## [INSTRUCTIONS TO FOLLOW]
In your answer, copy every entry that follows exactly.

Start of DATA FOR ANALYSIS

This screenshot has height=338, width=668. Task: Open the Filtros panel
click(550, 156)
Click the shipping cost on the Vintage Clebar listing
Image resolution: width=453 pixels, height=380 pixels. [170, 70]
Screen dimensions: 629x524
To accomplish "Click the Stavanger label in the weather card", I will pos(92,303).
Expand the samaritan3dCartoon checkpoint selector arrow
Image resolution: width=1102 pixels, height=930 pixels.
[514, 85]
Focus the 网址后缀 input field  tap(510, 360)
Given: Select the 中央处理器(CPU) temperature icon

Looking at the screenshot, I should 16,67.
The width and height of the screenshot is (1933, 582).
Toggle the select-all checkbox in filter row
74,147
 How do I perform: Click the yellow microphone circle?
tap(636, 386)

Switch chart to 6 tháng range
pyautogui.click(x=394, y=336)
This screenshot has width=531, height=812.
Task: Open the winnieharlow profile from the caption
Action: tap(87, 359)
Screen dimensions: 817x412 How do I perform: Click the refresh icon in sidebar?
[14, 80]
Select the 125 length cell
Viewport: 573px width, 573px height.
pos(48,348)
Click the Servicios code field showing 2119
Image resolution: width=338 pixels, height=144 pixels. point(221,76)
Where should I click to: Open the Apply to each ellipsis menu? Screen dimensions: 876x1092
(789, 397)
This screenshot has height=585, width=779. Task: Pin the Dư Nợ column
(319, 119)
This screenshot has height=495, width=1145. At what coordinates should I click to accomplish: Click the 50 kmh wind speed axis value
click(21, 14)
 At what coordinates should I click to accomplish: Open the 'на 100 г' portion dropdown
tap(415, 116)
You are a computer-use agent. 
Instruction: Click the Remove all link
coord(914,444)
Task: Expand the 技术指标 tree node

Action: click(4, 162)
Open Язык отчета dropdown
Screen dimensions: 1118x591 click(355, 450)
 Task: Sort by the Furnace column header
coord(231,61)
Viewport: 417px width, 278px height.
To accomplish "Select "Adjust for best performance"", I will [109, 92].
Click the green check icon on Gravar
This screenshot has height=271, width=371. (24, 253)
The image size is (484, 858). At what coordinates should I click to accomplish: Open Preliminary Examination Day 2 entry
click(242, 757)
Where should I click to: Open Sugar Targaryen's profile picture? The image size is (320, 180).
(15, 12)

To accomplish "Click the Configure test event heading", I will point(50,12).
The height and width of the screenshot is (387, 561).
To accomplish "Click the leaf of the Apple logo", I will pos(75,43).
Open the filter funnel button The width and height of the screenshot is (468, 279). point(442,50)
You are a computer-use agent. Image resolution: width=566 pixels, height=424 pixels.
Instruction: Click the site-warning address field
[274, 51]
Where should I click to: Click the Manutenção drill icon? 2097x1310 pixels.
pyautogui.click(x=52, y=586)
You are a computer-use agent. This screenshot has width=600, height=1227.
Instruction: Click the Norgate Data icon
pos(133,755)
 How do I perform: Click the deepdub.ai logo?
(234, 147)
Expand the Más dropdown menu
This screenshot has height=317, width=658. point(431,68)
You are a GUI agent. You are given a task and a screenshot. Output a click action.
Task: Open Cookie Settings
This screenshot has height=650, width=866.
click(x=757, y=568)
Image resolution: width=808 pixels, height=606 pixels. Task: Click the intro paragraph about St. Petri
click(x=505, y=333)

End of DATA FOR ANALYSIS

## [EXERCISE RESPONSE]
This screenshot has height=338, width=668. Task: Open the Filtros panel
click(550, 156)
Click the shipping cost on the Vintage Clebar listing
Image resolution: width=453 pixels, height=380 pixels. [170, 70]
Screen dimensions: 629x524
To accomplish "Click the Stavanger label in the weather card", I will pos(92,303).
Expand the samaritan3dCartoon checkpoint selector arrow
Image resolution: width=1102 pixels, height=930 pixels.
[514, 85]
Focus the 网址后缀 input field  tap(510, 360)
Given: Select the 中央处理器(CPU) temperature icon

Looking at the screenshot, I should 16,67.
The width and height of the screenshot is (1933, 582).
Toggle the select-all checkbox in filter row
74,147
 How do I perform: Click the yellow microphone circle?
tap(636, 386)

Switch chart to 6 tháng range
pyautogui.click(x=394, y=336)
This screenshot has width=531, height=812.
Task: Open the winnieharlow profile from the caption
Action: tap(87, 359)
Screen dimensions: 817x412 How do I perform: Click the refresh icon in sidebar?
[14, 80]
Select the 125 length cell
Viewport: 573px width, 573px height.
pos(48,348)
Click the Servicios code field showing 2119
Image resolution: width=338 pixels, height=144 pixels. point(221,76)
Where should I click to: Open the Apply to each ellipsis menu? Screen dimensions: 876x1092
(789, 397)
This screenshot has height=585, width=779. Task: Pin the Dư Nợ column
(319, 119)
This screenshot has height=495, width=1145. At what coordinates should I click to accomplish: Click the 50 kmh wind speed axis value
click(21, 14)
 At what coordinates should I click to accomplish: Open the 'на 100 г' portion dropdown
tap(415, 116)
You are a computer-use agent. 
Instruction: Click the Remove all link
coord(914,444)
Task: Expand the 技术指标 tree node

Action: click(4, 162)
Open Язык отчета dropdown
Screen dimensions: 1118x591 click(355, 450)
 Task: Sort by the Furnace column header
coord(231,61)
Viewport: 417px width, 278px height.
To accomplish "Select "Adjust for best performance"", I will [109, 92].
Click the green check icon on Gravar
This screenshot has height=271, width=371. (24, 253)
The image size is (484, 858). At what coordinates should I click to accomplish: Open Preliminary Examination Day 2 entry
click(242, 757)
Where should I click to: Open Sugar Targaryen's profile picture? The image size is (320, 180).
(15, 12)

To accomplish "Click the Configure test event heading", I will point(50,12).
The height and width of the screenshot is (387, 561).
To accomplish "Click the leaf of the Apple logo", I will pos(75,43).
Open the filter funnel button The width and height of the screenshot is (468, 279). point(442,50)
You are a computer-use agent. Image resolution: width=566 pixels, height=424 pixels.
Instruction: Click the site-warning address field
[274, 51]
Where should I click to: Click the Manutenção drill icon? 2097x1310 pixels.
pyautogui.click(x=52, y=586)
You are a computer-use agent. This screenshot has width=600, height=1227.
Instruction: Click the Norgate Data icon
pos(133,755)
 How do I perform: Click the deepdub.ai logo?
(234, 147)
Expand the Más dropdown menu
This screenshot has height=317, width=658. point(431,68)
You are a GUI agent. You are given a task and a screenshot. Output a click action.
Task: Open Cookie Settings
This screenshot has height=650, width=866.
click(x=757, y=568)
Image resolution: width=808 pixels, height=606 pixels. Task: Click the intro paragraph about St. Petri
click(x=505, y=333)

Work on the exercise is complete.